The explanation of the Clinton administration economists continues: "Empirical
research suggests that the dominant long-run response of businesses to rising
health care costs has indeed been to lower the rate of increase of workers' wages.
Between 80 and 100 percent of increases in health care spending appears to be
reflected in lower wages."
Of course, just because the point is obvious to Clinton's top economic advisers
doesn't mean that either supporters or opponents of the Clinton health plan are
For example, the Clinton health plan proposes that employers should pay 80
percent of the health care cost, while employees pay the remaining 20 percent.
Opponents of the plan have argued for a different split, like having employers
and employees pay half each.
This dispute is as pointless as arguing whether you should pay the dinner check
with cash out of your wallet or cash out of your pocket. Either workers pay directly,
or they pay indirectly through lower take-home wages. But regardless of whether
employers sign the checks for 50, 80, or 100 percent of health insurance coverage,
it's workers who end up paying.
Another unproductive argument concerns having small business pay less for health
insurance. The Clinton administration plan guarantees that firms over 75 workers
would pay no more than 7.9 percent of payroll for health insurance premiums, while
a firm of less than 25 workers who are paid an average wage of less than $12,000
would pay no more than 3.5 percent of payroll for health insurance.

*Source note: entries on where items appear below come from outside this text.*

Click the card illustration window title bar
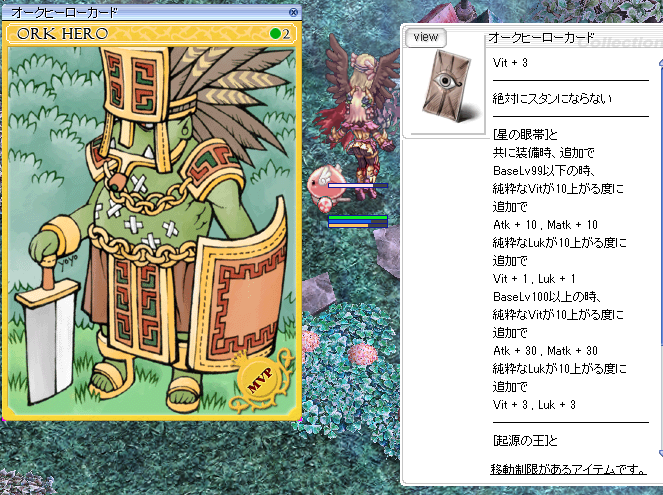140,12
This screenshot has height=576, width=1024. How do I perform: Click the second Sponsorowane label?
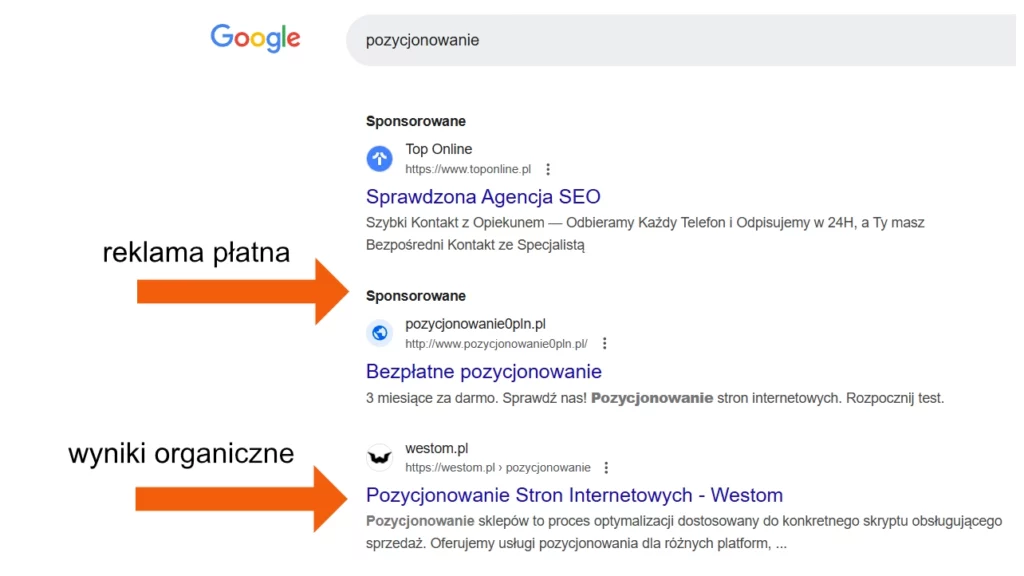point(416,296)
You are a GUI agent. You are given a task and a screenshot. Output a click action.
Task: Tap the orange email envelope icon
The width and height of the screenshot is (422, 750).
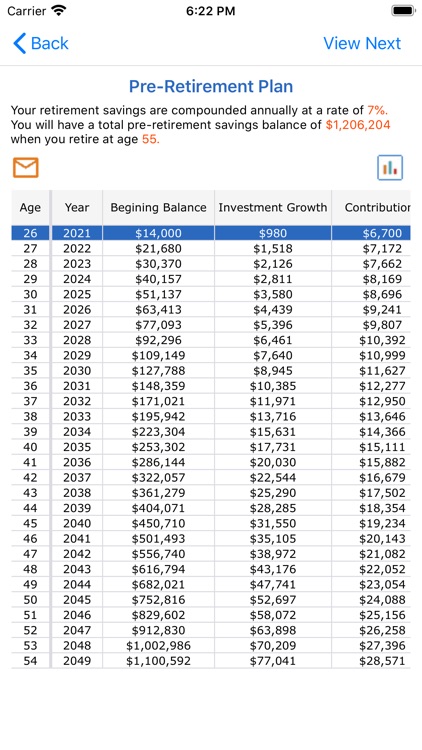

Of course, such a sliding scale would cause problems. It means taxpayers will
have to subsidize health insurance for employees of small business. Moreover,
it provides an incentive for a large business to fire its low-paid workers (janitors,
food service, and so on), set them up as a small separate company, and then to
hire them back -- because as a small business of low-paid workers, they would
become eligible for federal health insurance subsidies. But these special provisions
for small firms miss the point in a more basic way. Repeat after me, one more
time: Even if a business signs the check for health insurance, workers are the
ones who actually pay.
The Clinton plan may sound as if it is proposing that small business should
pay less than large business; what it's actually saying is that employees of small
businesses should pay less for health insurance than employees of large businesses,
which makes no sense at all. There's no reason that what you pay for health insurance
should depend on the size of the company you work for, or on the average level
of wages at that company.
One alternative now kicking around Congress is that large firms might be required
to sign the checks for employee health insurance, while employees of small firms
might be required to buy their own insurance, if their company doesn't pay for
it. The powerful head of the Senate Finance Committee, Senator Daniel Patrick
Moynihan, suggested the likelihood of a plan along these lines on "Face the
Nation" last weekend.
A sensible health care reform might take this idea one step further, and mandate
that every household be responsible for having its own health insurance.
In such a scheme, many employers would continue to pay for employee health
insurance, both because employees would want it that way, and because it's easier
for a single employer to negotiate the details of health insurance coverage than
for hundreds of employees to negotiate on their own. That would be fine; having
your employer provide health insurance (and pay correspondingly lower wages) would
meet the individual mandate.
For others, government would also need to assist in setting up health insurance
purchasing alliances to assure fundamental meat-and-potatoes insurance to small
businesses and individual households. Government subsidies on a sliding scale
would be necessary for poor and near-poor households.
It's time to surrender the delusion that "employers pay" for health
insurance. That wrong-headed starting point leads only to confusion and irrelevancy.
The health policy debate should simply admit that people pay for health insurance,
one way or another, and focus on figuring out how to design and finance a reform
in which every household has basic coverage.